Dataset entries:
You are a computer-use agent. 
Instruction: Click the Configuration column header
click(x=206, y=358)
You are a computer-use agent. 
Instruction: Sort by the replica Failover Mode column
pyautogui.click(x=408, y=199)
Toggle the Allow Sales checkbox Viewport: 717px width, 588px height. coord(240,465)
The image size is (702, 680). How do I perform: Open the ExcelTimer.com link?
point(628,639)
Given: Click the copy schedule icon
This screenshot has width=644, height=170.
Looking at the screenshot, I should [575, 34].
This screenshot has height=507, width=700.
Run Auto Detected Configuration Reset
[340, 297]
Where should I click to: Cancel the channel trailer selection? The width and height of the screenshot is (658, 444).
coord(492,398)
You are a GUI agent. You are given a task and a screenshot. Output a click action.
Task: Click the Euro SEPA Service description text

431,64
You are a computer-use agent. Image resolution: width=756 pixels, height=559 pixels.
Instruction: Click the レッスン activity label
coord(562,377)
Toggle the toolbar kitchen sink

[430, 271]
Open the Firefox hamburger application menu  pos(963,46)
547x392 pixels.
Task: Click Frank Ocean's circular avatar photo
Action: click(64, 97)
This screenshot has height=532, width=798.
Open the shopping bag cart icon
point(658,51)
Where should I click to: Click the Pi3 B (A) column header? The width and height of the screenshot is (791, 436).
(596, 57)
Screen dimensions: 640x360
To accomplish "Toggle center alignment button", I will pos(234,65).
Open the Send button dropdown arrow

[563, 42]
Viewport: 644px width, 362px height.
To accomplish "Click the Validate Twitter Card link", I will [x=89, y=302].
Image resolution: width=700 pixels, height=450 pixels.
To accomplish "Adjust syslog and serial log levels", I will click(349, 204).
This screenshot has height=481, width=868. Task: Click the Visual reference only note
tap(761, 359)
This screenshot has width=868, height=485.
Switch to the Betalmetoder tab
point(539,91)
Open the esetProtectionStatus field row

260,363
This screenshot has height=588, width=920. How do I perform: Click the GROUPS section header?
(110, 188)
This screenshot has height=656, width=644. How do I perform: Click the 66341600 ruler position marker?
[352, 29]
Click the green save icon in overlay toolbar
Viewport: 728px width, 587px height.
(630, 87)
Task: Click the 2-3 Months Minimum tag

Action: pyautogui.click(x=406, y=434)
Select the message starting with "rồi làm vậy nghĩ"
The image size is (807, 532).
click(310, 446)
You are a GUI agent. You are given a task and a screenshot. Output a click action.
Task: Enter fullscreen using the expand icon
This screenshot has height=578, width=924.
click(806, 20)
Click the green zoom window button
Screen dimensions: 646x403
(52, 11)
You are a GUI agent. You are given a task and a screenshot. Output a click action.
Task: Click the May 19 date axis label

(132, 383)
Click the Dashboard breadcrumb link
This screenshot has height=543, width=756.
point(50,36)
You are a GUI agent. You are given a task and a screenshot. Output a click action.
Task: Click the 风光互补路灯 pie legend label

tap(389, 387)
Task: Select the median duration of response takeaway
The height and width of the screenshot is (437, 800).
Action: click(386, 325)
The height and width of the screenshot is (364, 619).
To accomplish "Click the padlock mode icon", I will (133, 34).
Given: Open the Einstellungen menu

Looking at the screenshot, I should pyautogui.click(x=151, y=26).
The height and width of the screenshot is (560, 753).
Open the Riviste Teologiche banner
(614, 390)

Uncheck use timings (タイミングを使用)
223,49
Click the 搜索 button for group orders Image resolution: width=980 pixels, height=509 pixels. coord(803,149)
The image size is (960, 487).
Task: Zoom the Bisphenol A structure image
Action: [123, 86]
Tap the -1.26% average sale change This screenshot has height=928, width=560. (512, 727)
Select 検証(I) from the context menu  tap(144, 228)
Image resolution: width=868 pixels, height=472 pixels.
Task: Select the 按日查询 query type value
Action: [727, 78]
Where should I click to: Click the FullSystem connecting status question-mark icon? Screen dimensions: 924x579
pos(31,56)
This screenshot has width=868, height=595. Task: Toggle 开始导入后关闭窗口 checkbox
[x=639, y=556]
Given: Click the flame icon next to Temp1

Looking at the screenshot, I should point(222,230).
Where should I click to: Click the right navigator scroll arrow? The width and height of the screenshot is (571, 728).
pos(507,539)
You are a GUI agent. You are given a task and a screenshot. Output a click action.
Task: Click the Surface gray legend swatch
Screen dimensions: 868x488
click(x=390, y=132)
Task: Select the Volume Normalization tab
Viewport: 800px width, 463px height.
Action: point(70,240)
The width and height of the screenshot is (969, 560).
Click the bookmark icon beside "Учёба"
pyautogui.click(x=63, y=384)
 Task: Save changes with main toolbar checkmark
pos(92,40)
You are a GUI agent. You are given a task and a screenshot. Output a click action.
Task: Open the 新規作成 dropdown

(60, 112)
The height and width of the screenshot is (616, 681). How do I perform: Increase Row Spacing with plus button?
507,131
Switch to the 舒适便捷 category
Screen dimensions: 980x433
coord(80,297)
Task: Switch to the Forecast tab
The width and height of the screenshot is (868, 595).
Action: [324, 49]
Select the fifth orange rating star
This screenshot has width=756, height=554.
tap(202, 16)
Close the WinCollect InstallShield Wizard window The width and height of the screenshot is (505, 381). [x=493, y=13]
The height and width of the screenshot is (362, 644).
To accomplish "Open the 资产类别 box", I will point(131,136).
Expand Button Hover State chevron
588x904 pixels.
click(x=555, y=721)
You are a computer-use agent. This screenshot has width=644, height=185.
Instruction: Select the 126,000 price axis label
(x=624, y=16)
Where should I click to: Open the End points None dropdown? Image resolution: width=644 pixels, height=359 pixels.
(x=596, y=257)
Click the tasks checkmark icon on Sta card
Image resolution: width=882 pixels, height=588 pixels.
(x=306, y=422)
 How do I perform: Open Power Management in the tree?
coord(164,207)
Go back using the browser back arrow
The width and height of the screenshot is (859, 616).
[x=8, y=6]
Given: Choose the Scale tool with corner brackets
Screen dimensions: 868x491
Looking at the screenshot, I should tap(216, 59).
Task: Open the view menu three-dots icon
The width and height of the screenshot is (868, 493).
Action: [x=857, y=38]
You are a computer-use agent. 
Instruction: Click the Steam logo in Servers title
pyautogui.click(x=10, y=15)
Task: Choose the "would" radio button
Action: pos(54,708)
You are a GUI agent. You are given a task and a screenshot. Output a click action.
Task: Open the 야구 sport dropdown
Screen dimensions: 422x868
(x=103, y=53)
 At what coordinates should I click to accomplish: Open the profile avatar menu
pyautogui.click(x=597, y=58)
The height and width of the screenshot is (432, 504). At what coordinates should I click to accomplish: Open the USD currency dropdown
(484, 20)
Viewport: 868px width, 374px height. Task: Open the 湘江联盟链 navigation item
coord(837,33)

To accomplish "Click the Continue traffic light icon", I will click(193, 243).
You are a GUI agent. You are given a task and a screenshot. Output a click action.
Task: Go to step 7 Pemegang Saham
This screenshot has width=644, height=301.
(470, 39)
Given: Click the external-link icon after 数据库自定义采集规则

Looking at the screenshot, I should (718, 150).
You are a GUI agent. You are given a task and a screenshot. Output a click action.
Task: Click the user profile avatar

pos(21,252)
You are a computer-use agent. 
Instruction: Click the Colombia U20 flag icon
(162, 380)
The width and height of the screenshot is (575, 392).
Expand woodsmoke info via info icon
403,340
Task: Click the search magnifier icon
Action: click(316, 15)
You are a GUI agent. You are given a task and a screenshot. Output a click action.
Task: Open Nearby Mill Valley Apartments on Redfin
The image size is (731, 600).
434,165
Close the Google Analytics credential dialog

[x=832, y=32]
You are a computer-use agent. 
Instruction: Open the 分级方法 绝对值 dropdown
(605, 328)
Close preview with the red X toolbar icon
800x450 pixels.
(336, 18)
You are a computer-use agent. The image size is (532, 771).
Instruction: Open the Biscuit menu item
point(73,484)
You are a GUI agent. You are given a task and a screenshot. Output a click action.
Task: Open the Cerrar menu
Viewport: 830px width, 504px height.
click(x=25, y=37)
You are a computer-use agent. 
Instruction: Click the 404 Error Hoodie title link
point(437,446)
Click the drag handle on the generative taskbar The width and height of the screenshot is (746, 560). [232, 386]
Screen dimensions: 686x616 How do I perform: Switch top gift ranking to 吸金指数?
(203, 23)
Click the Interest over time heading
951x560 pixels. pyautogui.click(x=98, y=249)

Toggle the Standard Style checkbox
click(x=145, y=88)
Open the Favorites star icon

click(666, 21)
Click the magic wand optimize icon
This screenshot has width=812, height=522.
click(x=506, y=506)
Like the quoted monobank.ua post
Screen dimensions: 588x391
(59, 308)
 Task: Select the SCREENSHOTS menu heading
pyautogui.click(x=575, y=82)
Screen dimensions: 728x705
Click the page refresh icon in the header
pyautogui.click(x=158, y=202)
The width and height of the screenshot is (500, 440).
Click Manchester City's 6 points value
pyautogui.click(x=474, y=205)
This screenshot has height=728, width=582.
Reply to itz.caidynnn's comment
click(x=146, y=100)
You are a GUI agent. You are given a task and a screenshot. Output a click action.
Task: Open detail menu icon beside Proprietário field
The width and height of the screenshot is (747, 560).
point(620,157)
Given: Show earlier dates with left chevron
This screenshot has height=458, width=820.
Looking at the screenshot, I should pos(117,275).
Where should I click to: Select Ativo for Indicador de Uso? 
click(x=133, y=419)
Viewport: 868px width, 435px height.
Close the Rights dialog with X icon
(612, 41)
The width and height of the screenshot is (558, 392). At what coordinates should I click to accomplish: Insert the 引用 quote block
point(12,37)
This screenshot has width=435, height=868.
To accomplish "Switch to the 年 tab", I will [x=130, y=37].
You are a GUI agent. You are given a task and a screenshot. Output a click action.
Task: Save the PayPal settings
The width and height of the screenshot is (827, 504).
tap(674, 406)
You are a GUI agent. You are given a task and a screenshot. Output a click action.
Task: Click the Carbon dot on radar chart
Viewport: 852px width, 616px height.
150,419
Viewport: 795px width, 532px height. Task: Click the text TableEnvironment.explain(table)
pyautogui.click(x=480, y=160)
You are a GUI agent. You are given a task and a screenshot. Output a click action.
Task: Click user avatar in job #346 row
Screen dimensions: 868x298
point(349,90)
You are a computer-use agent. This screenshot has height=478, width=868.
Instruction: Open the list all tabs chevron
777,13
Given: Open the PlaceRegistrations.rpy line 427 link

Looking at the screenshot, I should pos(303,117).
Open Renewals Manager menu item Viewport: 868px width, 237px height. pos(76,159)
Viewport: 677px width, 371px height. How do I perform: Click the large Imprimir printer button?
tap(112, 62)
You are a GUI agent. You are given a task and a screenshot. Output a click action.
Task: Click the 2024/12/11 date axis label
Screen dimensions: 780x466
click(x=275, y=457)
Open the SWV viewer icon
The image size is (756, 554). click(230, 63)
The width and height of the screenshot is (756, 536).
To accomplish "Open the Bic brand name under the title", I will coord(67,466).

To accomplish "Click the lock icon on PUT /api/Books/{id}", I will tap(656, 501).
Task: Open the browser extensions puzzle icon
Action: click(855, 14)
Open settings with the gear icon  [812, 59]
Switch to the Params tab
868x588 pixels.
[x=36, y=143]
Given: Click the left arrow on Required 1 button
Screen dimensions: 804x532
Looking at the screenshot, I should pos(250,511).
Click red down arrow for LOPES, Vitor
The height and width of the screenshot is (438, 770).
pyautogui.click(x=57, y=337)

◆ **What is being asked**: Across the records, count the lines that contain the word "using" and give that figure alone.

◆ **Answer space**: 2